▸ **Activities**:
A. Using the mfml setup guide, decide whether each statement agrees with the text: (i) the runtime package is installed as a development dependency; (ii) dropping the --ts flag turns off typings; (iii) without a --config parameter, mfmlc looks for mfml.config.js in the current directory. Give yes or no for each, along with the text's deciding words quoted.
B. Name every example of a valid locale name that the mfml setup guide lists.
C. Reproduce the passage of the mfml setup guide starting at "const b = 'en-US';" and ending at "null, a(locale, g)))", word for word.

▸ **Passage provided**:
+ + + +

Install compiler, CLI utility and runtime libraries.

npm install --save-prod @mfml/runtime 

npm install --save-dev @mfml/compiler @mfml/cli 

Create files that hold your translations. File names must be locale names. By default, locales are matched using locale-matcher, so en-US, en_us, en, and even HE/il-u-ca-hebrew+tz/jeruslm are all valid locale names.

// ./translations/en-US.json

{
  "sayHello": "Hello, <strong>{name}</strong>"
}
// ./translations/ru-RU.json

{
  "sayHello": "Привет, <strong>{name}</strong>"
}

Compile these files with mfmlc to TypeScript. Or remove --ts flag to disable typings.

mfmlc --include './translations/*.json' --outDir './gen' --ts;

This command would output ./gen/messages.ts file with message functions and corresponding TypeScript interfaces.

The content of ./gen/messages.ts

import {MessageFunction} from '@mfml/runtime';

const b = 'en-US';
const d = [b, 'ru-RU'];

export interface SayHelloValues {
  name: unknown;
}

let sayHello: MessageFunction<SayHelloValues> = (runtime, locale, values) => {
  const {f, e, a, l} = runtime;
  const {name: g} = values;
  return l(locale, d) === 1
      ? f('Привет, ', e('strong', null, a(locale, g)))
      : f('Hello, ', e('strong', null, a(b, g)));
};

export {sayHello};

Import compiled message functions in your code.

import {sayHello} from './gen/messages';
import {createStringRuntime} from '@mfml/runtime';

const stringRuntime = createStringRuntime();

console.log(sayHello(stringRuntime, 'en-US', {name: 'Karen'})); // → "Hello, Karen!"

Have a look at https://github.com/smikhalevski/mfml/tree/master/example for real-world use-case implementation.

Configuration

Configurations have the following priorities from highest to lowest:

  • CLI parameters;
  • Options from mfml.config.js or other configuration file provided through --config CLI parameter;
  • Options from presets.

CLI parameters

-h/--help

Print the help document.

-V/--version

Print the installed version number.

-c <file>, --config <file>

The configuration file path. By default, mfmlc looks up for a mfml.config.js in the current directory.

+ + + +

▸ **Entries shown**:
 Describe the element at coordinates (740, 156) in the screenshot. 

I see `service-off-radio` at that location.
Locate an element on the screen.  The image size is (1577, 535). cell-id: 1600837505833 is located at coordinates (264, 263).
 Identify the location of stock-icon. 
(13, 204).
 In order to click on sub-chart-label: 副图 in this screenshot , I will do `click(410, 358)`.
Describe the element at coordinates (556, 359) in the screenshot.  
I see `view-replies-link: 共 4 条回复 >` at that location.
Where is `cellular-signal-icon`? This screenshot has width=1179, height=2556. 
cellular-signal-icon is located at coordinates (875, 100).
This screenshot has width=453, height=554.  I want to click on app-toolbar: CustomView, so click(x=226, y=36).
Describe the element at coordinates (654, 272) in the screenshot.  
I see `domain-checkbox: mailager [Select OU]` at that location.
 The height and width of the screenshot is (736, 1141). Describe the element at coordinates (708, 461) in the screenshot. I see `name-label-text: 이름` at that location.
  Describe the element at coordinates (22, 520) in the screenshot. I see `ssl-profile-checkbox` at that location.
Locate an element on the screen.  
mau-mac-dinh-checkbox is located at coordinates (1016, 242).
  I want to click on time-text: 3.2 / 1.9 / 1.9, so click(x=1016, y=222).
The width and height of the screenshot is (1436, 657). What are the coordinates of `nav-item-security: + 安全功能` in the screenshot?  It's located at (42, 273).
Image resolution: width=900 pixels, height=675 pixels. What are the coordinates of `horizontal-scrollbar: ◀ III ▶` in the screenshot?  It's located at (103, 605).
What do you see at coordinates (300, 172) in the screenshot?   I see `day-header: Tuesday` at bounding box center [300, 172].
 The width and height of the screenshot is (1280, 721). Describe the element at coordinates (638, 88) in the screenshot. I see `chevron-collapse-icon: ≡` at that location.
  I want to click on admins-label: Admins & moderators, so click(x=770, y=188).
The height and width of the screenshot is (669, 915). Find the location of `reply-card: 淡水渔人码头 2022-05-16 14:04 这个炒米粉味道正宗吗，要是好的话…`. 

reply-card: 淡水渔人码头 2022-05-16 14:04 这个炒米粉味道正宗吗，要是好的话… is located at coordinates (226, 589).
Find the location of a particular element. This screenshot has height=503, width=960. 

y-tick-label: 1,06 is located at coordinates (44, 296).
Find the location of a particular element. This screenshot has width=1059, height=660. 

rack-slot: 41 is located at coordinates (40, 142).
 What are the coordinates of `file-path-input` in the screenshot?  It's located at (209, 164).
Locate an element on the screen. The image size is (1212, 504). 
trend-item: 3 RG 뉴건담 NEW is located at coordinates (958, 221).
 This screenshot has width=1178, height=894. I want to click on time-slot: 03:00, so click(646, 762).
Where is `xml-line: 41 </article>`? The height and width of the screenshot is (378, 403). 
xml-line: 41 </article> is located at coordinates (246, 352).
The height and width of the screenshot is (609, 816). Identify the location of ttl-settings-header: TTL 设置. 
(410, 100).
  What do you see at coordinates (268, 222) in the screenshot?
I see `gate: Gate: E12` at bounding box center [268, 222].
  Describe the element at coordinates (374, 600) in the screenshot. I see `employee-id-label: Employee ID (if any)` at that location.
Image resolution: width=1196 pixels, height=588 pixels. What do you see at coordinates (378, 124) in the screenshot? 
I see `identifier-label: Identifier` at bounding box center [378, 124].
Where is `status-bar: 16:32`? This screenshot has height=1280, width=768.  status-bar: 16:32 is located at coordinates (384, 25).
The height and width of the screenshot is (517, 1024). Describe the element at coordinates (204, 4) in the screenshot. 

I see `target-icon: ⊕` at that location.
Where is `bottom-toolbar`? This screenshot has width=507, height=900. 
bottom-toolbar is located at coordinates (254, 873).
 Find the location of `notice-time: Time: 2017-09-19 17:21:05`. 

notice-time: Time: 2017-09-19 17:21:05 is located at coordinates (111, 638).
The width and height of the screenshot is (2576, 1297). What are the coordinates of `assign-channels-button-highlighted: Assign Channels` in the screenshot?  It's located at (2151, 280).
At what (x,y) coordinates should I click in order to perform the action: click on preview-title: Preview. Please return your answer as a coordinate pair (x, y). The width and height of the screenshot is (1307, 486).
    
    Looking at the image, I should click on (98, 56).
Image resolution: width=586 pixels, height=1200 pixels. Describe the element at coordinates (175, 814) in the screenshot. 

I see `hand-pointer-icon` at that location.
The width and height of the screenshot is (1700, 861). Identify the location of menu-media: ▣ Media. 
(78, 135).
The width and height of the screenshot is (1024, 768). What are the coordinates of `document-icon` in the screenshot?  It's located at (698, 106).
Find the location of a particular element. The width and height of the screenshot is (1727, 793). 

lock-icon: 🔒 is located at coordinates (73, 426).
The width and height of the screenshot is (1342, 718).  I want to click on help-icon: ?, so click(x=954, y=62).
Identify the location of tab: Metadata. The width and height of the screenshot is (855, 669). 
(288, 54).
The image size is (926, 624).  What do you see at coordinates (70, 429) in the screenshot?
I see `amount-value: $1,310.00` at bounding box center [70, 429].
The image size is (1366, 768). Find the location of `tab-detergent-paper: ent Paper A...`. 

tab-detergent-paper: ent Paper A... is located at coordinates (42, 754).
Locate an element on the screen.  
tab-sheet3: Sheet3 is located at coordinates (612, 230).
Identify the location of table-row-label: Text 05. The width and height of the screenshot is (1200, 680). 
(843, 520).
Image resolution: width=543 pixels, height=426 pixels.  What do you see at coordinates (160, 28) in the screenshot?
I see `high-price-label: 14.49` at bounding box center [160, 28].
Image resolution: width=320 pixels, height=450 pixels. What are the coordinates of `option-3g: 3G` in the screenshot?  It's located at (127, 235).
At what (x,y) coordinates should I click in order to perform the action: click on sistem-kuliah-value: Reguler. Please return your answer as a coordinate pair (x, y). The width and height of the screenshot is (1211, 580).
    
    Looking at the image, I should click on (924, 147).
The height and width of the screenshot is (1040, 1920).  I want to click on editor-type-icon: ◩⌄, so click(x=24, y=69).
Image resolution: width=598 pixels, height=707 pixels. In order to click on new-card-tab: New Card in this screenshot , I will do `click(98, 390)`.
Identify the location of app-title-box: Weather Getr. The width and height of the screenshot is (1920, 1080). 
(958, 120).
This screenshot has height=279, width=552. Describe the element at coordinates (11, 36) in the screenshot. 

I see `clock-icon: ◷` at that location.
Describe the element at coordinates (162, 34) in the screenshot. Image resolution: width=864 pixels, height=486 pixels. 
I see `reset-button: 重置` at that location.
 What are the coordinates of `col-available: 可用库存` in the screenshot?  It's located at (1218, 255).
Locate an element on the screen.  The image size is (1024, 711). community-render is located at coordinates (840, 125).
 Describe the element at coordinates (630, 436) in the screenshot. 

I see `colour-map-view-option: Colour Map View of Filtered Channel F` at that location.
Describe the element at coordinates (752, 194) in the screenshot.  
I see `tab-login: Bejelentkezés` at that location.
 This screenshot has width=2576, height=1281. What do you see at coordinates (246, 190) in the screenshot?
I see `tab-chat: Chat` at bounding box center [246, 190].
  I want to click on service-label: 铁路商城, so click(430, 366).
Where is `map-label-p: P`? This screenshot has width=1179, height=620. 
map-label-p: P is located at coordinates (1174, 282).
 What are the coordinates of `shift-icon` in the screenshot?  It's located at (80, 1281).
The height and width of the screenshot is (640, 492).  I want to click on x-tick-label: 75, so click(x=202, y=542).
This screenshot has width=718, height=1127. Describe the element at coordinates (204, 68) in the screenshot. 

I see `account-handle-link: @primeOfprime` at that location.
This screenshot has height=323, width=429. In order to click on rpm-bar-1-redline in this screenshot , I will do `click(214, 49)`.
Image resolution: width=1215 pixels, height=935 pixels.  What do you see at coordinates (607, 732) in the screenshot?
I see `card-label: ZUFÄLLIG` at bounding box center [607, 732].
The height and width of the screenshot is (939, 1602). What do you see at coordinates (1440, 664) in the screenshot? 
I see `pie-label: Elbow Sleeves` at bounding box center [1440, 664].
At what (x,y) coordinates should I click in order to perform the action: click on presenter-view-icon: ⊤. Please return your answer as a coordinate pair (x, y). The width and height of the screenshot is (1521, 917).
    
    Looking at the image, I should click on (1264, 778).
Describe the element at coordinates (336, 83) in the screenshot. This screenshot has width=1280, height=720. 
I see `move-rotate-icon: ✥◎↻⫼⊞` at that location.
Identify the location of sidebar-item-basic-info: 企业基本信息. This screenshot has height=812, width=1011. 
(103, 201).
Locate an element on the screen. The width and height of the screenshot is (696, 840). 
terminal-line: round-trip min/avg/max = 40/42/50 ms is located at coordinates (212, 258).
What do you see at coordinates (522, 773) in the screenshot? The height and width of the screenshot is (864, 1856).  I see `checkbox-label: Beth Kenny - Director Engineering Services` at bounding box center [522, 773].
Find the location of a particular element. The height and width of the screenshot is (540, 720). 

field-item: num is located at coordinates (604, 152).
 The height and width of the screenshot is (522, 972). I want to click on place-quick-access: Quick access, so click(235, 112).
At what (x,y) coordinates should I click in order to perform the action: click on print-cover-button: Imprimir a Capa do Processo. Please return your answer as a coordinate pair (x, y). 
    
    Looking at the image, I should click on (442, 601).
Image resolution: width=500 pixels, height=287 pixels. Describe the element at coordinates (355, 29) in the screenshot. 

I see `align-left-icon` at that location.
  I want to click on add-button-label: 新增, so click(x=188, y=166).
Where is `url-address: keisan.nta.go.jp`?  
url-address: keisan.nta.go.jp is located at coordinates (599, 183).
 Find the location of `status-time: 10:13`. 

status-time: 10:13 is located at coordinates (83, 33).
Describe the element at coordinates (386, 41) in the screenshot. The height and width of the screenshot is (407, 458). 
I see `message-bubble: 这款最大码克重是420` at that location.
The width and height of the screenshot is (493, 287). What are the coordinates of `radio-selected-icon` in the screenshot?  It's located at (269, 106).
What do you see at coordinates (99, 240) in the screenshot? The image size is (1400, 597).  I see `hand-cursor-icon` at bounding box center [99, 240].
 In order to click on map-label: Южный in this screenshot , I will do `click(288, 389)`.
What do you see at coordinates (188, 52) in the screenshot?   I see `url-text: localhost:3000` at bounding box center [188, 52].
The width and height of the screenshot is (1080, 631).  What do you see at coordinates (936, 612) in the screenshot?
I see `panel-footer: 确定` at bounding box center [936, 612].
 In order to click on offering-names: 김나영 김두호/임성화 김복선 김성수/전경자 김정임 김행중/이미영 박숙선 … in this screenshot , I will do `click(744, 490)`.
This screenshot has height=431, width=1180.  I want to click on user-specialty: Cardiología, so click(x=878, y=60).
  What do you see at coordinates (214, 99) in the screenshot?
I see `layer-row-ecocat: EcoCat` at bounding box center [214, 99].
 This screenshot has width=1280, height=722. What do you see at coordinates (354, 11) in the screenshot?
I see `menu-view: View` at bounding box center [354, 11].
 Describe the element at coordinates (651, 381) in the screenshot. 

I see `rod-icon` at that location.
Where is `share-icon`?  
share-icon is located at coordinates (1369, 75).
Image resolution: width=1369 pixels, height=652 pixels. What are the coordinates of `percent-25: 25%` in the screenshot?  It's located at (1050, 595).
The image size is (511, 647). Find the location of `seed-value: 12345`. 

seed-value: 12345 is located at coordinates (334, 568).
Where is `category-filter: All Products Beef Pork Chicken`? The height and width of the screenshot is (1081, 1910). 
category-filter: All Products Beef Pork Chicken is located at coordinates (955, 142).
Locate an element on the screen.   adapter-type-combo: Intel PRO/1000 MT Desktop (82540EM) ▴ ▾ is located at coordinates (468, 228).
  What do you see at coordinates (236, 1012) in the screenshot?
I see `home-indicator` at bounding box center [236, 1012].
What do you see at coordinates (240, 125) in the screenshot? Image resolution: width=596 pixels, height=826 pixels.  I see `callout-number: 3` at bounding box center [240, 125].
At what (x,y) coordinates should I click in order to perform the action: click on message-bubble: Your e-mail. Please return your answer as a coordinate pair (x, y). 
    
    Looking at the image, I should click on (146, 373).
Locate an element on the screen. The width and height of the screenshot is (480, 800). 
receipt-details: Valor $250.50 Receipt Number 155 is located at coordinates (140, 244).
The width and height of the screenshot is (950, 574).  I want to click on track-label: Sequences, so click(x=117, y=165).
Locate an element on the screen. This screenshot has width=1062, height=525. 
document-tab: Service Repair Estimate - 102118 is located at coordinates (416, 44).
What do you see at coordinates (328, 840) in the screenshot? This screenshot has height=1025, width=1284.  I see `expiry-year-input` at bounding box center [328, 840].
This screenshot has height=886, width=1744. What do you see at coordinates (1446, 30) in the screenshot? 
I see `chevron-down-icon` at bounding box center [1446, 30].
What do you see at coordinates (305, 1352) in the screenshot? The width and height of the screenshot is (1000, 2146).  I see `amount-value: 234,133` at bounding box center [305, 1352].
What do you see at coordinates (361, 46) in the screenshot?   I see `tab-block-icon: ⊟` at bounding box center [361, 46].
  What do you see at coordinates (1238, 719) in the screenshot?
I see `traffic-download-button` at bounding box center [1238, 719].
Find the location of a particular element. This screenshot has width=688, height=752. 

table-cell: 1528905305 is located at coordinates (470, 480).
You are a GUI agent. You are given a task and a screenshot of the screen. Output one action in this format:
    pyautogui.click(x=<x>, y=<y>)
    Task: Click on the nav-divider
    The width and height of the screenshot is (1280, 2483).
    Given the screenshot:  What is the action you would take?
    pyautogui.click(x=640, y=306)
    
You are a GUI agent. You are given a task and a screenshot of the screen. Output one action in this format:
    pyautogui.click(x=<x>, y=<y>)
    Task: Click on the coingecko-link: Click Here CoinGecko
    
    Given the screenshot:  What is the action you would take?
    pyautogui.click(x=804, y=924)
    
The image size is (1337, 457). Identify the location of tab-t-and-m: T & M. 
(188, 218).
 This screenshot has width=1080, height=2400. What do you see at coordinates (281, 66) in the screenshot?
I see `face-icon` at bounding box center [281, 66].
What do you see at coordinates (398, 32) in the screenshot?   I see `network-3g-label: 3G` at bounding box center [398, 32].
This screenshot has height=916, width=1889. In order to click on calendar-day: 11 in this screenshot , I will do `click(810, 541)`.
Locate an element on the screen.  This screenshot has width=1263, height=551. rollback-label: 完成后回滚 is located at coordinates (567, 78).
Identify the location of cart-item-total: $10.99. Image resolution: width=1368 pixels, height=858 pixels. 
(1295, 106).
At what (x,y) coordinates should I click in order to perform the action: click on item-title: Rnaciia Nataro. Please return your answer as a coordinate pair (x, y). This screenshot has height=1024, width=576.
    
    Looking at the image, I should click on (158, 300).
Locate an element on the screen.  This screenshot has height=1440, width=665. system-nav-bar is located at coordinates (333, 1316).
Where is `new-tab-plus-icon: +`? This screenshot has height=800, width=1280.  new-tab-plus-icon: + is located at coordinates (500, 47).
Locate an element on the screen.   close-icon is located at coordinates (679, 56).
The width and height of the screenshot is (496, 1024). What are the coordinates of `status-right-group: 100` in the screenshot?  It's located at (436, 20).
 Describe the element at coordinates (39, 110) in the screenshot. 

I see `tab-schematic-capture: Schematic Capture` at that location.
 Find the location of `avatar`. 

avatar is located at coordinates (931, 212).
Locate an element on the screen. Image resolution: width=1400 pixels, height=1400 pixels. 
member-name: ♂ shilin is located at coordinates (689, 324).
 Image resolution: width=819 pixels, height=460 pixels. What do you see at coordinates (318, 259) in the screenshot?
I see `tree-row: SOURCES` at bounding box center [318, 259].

+ + + +

▸ **Answers to each task**:
A.
(i) No: "npm install --save-prod @mfml/runtime"
(ii) Yes: "Or remove --ts flag to disable typings."
(iii) Yes: "By default, mfmlc looks up for a mfml.config.js in the current directory."

B. en-US, en_us, en, HE/il-u-ca-hebrew+tz/jeruslm

C.
const b = 'en-US';
const d = [b, 'ru-RU'];

export interface SayHelloValues {
  name: unknown;
}

let sayHello: MessageFunction<SayHelloValues> = (runtime, locale, values) => {
  const {f, e, a, l} = runtime;
  const {name: g} = values;
  return l(locale, d) === 1
      ? f('Привет, ', e('strong', null, a(locale, g)))